━━━ Records for this task ━━━
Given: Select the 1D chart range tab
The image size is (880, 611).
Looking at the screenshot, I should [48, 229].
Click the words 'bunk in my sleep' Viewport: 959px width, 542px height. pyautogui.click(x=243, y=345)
━━━
━━━ Records for this task ━━━
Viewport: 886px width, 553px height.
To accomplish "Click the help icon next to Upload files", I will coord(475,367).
━━━
Aim of the exercise:
Format the listing lines from the line with "Given: Select the 1D chart range tab" up to and including the line with "Click the words" as a JSON list of strings, one string per line, leaving out blank lines.

Output of the task:
[
  "Given: Select the 1D chart range tab",
  "The image size is (880, 611).",
  "Looking at the screenshot, I should [48, 229].",
  "Click the words 'bunk in my sleep' Viewport: 959px width, 542px height. pyautogui.click(x=243, y=345)"
]